**What you should do**
Can you recast the lines in the items below, from the line containing "Click the 결과확인 icon button" down to the line containing "I will 906,212.", both included, as a JSON list of strings with one string per line and blank lines left out?

** START OF Given records **

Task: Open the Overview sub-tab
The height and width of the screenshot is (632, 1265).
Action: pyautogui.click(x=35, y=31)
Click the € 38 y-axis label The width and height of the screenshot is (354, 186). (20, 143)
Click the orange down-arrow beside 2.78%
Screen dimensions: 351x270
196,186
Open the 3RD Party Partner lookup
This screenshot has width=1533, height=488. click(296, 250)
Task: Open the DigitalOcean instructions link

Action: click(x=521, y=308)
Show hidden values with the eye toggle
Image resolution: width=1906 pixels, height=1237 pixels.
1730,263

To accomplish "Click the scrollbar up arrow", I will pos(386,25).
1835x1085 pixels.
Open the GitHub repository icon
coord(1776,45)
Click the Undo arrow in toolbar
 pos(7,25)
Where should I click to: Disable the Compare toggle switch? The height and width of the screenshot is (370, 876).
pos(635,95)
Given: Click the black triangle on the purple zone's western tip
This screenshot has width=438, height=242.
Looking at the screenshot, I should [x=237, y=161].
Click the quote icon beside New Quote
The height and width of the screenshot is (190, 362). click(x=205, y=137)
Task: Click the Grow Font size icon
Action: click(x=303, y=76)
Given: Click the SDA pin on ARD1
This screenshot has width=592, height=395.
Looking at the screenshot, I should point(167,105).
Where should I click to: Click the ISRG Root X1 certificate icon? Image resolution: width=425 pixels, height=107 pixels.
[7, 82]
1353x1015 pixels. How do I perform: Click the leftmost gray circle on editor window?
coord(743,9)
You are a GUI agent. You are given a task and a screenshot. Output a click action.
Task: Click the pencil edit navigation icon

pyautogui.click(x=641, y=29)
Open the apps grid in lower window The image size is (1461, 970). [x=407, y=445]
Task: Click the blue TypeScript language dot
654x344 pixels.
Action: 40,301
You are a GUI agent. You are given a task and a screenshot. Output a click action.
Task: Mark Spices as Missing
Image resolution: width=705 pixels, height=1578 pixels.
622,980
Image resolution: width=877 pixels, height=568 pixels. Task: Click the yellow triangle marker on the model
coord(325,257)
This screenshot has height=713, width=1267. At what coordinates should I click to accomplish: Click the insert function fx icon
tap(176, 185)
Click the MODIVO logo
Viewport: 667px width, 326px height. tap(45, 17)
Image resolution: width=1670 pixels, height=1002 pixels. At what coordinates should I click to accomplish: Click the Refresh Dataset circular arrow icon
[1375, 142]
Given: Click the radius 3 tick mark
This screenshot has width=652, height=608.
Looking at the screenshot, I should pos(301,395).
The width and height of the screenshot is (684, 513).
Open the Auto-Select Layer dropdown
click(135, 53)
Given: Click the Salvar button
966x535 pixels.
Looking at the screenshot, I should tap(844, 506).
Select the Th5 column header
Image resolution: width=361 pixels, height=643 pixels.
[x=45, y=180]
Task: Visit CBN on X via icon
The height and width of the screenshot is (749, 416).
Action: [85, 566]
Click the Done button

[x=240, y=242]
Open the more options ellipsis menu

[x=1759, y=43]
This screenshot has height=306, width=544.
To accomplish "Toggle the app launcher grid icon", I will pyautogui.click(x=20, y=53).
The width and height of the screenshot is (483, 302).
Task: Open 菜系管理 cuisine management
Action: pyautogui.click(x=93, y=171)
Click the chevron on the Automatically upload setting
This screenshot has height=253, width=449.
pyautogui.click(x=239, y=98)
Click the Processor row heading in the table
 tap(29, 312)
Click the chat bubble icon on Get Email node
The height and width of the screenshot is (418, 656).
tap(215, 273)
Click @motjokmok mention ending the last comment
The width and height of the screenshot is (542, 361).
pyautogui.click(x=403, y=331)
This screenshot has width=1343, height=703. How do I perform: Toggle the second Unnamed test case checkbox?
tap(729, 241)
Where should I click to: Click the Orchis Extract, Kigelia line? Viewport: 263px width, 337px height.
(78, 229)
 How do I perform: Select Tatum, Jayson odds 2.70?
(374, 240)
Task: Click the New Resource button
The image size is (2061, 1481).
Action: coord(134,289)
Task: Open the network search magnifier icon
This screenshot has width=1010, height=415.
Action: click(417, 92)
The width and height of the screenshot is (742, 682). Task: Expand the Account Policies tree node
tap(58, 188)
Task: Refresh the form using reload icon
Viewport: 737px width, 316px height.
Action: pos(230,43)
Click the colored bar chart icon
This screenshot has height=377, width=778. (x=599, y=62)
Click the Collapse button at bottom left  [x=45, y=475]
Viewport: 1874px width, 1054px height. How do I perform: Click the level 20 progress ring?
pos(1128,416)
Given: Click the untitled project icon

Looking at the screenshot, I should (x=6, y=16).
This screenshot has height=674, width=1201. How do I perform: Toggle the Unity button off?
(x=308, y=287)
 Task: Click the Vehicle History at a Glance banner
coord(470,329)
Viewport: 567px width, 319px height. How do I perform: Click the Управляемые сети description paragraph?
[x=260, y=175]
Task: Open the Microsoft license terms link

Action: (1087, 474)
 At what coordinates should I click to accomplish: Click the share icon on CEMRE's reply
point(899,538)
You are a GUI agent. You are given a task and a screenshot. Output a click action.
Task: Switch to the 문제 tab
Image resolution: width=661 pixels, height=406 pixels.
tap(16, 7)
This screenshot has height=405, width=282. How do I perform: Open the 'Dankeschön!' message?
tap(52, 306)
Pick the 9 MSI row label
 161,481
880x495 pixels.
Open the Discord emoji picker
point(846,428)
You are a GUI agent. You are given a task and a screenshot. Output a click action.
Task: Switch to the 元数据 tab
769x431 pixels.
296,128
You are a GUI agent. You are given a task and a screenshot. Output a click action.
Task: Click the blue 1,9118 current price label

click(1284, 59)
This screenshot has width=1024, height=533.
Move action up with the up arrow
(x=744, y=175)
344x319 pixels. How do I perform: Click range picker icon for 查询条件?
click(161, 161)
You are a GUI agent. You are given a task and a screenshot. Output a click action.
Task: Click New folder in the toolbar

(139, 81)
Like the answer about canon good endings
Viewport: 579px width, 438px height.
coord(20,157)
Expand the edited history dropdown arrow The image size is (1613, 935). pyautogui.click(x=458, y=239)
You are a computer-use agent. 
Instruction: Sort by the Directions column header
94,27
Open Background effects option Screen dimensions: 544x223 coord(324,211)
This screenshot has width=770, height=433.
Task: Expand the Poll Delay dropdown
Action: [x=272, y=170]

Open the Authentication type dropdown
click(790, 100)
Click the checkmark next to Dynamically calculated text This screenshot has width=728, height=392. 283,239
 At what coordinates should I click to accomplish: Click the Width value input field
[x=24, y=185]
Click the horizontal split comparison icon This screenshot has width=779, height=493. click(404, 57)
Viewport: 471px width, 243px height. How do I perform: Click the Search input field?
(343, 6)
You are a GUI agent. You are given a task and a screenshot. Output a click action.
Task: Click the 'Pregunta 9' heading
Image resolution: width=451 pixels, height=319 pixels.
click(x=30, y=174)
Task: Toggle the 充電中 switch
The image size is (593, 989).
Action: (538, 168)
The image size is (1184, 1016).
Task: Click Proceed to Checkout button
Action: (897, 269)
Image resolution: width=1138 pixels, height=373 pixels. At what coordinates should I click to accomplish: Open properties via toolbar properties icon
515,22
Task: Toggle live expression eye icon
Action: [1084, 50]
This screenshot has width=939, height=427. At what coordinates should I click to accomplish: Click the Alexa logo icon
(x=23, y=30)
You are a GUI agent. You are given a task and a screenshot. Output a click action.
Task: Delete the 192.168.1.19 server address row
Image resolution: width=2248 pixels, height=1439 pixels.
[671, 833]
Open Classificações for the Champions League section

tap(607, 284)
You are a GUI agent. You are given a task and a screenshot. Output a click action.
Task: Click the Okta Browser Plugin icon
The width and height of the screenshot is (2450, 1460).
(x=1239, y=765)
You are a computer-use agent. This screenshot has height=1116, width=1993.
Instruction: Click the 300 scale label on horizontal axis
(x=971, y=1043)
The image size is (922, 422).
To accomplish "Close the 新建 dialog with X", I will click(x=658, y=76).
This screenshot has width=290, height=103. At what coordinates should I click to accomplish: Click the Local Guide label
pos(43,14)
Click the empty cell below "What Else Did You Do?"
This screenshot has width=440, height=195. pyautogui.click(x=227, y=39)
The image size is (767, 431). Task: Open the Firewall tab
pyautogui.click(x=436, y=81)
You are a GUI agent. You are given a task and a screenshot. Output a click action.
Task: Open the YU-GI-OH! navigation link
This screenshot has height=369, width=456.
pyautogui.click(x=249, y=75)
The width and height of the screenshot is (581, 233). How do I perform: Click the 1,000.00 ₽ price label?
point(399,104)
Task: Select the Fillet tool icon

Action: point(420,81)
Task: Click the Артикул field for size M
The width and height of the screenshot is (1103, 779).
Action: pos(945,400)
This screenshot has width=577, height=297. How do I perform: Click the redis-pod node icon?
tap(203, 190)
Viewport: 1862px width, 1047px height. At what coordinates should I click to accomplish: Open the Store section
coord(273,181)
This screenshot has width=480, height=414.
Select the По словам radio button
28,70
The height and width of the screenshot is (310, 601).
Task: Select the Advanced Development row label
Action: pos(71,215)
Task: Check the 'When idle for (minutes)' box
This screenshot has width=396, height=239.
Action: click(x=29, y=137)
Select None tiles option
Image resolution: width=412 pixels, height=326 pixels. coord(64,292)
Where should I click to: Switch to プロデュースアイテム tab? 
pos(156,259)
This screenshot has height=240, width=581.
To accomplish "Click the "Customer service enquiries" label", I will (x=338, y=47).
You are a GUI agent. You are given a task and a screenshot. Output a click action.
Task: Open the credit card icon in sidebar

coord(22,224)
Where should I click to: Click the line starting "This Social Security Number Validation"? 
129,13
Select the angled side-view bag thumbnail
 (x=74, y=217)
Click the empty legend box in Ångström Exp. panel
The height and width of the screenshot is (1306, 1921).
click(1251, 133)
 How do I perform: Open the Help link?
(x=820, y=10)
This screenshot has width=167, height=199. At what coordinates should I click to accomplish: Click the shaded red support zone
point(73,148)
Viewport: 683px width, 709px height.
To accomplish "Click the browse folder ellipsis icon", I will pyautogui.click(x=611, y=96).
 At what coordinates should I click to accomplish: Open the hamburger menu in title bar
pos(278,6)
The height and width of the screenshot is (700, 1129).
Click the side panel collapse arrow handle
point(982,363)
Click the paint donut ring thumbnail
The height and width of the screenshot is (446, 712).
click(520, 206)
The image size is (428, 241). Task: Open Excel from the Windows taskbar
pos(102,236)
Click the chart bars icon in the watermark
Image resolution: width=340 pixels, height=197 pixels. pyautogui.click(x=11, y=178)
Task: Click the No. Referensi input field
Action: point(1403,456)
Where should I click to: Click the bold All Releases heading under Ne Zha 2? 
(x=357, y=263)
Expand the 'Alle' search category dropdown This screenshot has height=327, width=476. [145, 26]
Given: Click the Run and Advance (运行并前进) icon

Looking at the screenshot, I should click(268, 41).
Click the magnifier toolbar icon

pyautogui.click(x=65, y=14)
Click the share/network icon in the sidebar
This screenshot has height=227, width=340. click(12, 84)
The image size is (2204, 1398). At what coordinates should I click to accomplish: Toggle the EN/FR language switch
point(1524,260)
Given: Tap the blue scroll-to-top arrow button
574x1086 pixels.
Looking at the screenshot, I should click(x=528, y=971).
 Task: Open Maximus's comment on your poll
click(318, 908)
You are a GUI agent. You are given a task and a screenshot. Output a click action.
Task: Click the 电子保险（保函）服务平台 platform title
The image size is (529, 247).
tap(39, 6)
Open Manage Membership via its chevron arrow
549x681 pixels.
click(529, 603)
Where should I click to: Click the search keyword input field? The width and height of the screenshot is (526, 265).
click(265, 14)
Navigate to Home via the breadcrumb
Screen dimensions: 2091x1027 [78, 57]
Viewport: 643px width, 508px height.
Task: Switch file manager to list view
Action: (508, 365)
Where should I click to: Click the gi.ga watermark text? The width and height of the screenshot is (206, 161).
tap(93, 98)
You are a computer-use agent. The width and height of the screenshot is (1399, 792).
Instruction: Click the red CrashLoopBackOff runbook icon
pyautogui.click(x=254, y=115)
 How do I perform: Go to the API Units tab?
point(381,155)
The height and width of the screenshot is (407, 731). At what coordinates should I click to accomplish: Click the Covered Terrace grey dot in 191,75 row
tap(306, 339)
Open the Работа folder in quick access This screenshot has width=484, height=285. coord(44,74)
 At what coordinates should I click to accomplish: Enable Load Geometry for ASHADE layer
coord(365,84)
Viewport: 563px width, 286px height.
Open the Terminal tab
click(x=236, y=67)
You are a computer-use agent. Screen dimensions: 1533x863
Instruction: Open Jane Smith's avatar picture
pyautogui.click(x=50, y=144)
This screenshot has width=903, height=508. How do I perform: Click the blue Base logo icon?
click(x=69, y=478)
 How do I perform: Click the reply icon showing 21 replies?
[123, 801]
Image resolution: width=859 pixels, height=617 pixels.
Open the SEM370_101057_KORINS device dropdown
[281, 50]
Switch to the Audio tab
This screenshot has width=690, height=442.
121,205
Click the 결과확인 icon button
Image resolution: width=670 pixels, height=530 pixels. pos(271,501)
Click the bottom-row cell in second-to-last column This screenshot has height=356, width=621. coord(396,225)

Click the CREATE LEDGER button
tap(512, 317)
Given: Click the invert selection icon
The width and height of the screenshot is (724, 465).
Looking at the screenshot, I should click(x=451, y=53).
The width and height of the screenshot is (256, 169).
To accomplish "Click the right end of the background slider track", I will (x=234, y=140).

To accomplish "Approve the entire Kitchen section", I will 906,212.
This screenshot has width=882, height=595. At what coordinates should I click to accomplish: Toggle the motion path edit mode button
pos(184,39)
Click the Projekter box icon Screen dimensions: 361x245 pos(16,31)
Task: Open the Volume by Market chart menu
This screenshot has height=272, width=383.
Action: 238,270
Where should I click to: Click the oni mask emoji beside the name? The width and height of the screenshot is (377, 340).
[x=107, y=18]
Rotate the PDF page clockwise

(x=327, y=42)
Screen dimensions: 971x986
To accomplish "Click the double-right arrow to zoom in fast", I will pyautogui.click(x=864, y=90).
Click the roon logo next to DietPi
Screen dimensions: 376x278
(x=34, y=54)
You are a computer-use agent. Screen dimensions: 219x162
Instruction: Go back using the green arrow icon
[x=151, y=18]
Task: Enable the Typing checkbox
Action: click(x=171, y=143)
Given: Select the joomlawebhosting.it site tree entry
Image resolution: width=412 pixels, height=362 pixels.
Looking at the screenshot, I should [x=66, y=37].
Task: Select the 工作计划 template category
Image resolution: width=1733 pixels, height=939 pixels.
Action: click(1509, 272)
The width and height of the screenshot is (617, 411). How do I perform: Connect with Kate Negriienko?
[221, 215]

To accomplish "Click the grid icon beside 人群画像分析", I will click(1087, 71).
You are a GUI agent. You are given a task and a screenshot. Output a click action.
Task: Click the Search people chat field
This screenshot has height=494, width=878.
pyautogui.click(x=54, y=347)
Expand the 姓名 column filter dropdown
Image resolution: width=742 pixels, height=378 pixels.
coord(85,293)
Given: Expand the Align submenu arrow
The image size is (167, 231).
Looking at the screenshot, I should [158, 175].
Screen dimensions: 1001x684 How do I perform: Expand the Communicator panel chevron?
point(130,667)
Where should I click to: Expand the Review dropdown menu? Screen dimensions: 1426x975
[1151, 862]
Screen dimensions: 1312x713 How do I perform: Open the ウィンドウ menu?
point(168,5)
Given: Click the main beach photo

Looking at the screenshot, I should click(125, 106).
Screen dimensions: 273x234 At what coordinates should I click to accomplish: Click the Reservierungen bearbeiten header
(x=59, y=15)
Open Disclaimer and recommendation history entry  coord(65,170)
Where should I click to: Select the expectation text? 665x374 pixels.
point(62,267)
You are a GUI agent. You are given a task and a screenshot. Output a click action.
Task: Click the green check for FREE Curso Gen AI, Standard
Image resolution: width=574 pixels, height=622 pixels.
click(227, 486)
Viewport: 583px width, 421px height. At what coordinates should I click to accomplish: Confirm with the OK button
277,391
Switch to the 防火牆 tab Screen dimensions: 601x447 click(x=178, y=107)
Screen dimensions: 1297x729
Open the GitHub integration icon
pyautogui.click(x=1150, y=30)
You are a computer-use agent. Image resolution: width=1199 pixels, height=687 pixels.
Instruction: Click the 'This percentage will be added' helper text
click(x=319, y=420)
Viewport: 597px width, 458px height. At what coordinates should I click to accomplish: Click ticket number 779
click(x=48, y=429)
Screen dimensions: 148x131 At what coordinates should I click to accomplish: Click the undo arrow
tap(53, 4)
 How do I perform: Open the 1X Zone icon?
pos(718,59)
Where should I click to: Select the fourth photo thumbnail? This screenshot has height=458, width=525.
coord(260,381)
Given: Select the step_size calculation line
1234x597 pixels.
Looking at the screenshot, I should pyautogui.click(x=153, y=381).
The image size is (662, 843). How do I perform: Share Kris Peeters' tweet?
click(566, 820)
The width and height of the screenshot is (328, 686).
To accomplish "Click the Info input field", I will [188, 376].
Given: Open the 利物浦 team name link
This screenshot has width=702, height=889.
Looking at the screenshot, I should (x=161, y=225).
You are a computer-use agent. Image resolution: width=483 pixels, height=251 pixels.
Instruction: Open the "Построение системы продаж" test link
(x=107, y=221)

** END OF Given records **

**Complete answer**
[
  "Click the 결과확인 icon button",
  "Image resolution: width=670 pixels, height=530 pixels. pos(271,501)",
  "Click the bottom-row cell in second-to-last column This screenshot has height=356, width=621. coord(396,225)",
  "Click the CREATE LEDGER button",
  "tap(512, 317)",
  "Given: Click the invert selection icon",
  "The width and height of the screenshot is (724, 465).",
  "Looking at the screenshot, I should click(x=451, y=53).",
  "The width and height of the screenshot is (256, 169).",
  "To accomplish \"Click the right end of the background slider track\", I will (x=234, y=140).",
  "To accomplish \"Approve the entire Kitchen section\", I will 906,212."
]